Я подал заявление об уходе и в первых числах марта был зачислен санитаром приемного покоя 78-го эвакогоспиталя. Но непрактичный и всегда далекий от «мелочей быта» Николай Николаевич не понимал, чем отличается служба санитаров в приемном покое от санитаров на отделениях, и оттого вышло, что попал я «из огня да в полымя». В то время, как на отделениях мои коллеги работали главным образом на перевязках и операциях, лишь подвозя раненых, следовательно, в пределах своего этажа, и после ухода врачей, кроме дежурных, отходили к отдыху и набирались сил, нам, санитарам приемного покоя, за свою рабочую карточку приходилось выполнять двойную, а то и большую нагрузку. Днем нам с напарником полагалось напилить и наколоть дрова на душевую установку приемного покоя, которая должна была работать всю ночь, когда из фронтовых санбатов привезут раненых. Для этого требовалось напилить и мелко наколоть от кубометра до полутора кубометров дров, в зависимости от их сухости и от того, сколько раненых поступит. А потом разгрузить этих раненых из автобусов и после мытья развезти по отделениям. Напарник мне достался не из легких – мариец Ваня, едва говорящий по-русски, очень нескладный, с низким тазом и длинными, как у обезьяны, руками и с плоским неподвижным лицом. Он после ранения в ногу был оставлен в госпитале и очень дорожил этим местом, спасшим его от фронта. Был он силен, а главное – вынослив, как верблюд. Пилить с ним дрова было очень трудно, хотя до этого я думал, что хорошо умею пилить. Он буквально загонял меня, беря очень быстрый темп движения пилы, и когда я невольно замедлял его, подчеркнуто злобно покрикивал:
– Ну, ты, шибко образованный, шевелись!
Понятно, что я лез из кожи вон, чтобы не слышать этих презрительных понуканий. А ночью, когда обычно прибывали раненые, бывало еще тяжелей. Носилки в автобусах, переделанных из городских, размещались в два яруса. Чтобы вынести верхние, нужно было вынуть за ручки верх и одновременно отстегнуть карабин на цепочке, которой пристегивались эти самые ручки. Потом вынести носилки из автобуса, не тряхнув, не стукнув и тем более не зацепив за боковины довольно узких дверей. Но еще тяжелее приходилось, когда после мытья мы разносили их по палатам, размещавшимся во всех трех этажах здания. Когда надо было поднимать носилки с первого на второй или на третий этажи, то каждый вдох и каждый шаг разрывал сердце. Но надо было нести без остановок и, опять же, очень бережно – не тряхнуть лишний раз. Да, тяжелая это была работа, самая тяжелая из всех физических нагрузок за всю мою жизнь… И как сейчас слышу этот скрипучий и монотонный голос Вани, негромко понукающего:
– Ну, чего, чего? Сдох? Давай, давай, образованный!
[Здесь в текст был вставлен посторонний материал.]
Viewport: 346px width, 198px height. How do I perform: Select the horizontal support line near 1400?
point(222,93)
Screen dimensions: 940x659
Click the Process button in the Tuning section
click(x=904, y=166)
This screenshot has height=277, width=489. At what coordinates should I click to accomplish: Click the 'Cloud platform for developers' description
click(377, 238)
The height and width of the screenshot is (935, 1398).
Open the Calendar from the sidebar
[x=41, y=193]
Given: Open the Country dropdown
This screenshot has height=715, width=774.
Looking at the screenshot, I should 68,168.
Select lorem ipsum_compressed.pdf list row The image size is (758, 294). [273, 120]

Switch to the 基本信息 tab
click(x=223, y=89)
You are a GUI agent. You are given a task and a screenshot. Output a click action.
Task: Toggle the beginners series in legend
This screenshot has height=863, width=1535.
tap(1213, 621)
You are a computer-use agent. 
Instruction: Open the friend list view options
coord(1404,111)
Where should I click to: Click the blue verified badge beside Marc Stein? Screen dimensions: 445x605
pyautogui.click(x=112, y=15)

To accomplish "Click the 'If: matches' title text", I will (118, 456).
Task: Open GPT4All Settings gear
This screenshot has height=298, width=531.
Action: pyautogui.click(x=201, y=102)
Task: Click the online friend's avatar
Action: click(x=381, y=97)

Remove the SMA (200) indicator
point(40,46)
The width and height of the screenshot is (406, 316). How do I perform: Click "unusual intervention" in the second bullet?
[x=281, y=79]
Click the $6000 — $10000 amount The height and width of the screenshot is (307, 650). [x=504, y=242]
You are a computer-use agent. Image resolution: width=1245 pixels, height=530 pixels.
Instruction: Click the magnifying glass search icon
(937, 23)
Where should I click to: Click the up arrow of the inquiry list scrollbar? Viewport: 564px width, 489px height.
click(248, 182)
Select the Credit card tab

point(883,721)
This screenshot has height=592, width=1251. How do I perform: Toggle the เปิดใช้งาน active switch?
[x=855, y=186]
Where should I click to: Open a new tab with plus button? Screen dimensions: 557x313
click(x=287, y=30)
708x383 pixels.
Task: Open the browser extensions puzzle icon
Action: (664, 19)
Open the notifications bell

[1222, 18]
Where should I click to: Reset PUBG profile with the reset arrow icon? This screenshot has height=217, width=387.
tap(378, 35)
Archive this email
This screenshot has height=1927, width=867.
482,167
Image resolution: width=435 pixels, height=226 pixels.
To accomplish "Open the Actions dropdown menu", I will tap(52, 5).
Открытка, отправленная в Кологрив, 1942 год
Врач О. М. Корсаков. Архив семьи Корсаковых
Академик Н. Н. Петров. Архив семьи Петровых
Ул. Чайковского, дом 46–48
А дома был голод, холодина, бледные лица, тонкие пальцы Марианны Евгеньевны, разрезанный на крошечные кусочки хлеб, который еще надо было чуть подсушить на печке, такой он был сырой и клейкий. И я бывал себе отвратителен, потому что не раз был готов сказать:
– Дайте мне побольше, ведь я так тяжело работаю…
Подкормом к микроскопической городской выдаче крупы и еще чего-то случайного были для нас пять кило столярного клея и некоторое количество лаврового листа, который должен был отбивать запах от этого клея. Это богатство было добыто для нас Исааком Яковлевичем Кальфа11, многолетним нашим другом. Бог мой! Что за отвратительное это было кушанье! И все-таки я съел его не одну тарелку. Но потом, верно, лет десять после этого, не мог без содрогания и порывов к рвоте слышать запах столярного клея. Чего же в то время не ели люди? Я не говорю о голубях, воронах, кошках и собаках – их к февралю в городе не было. Вываренные ремни, ручки портпледов, гомеопатические лекарства ложками, горчицу, растворенную в кипятке. Сухая, плесневелая корка, завалившаяся за ящик буфета, казалась желанным подарком.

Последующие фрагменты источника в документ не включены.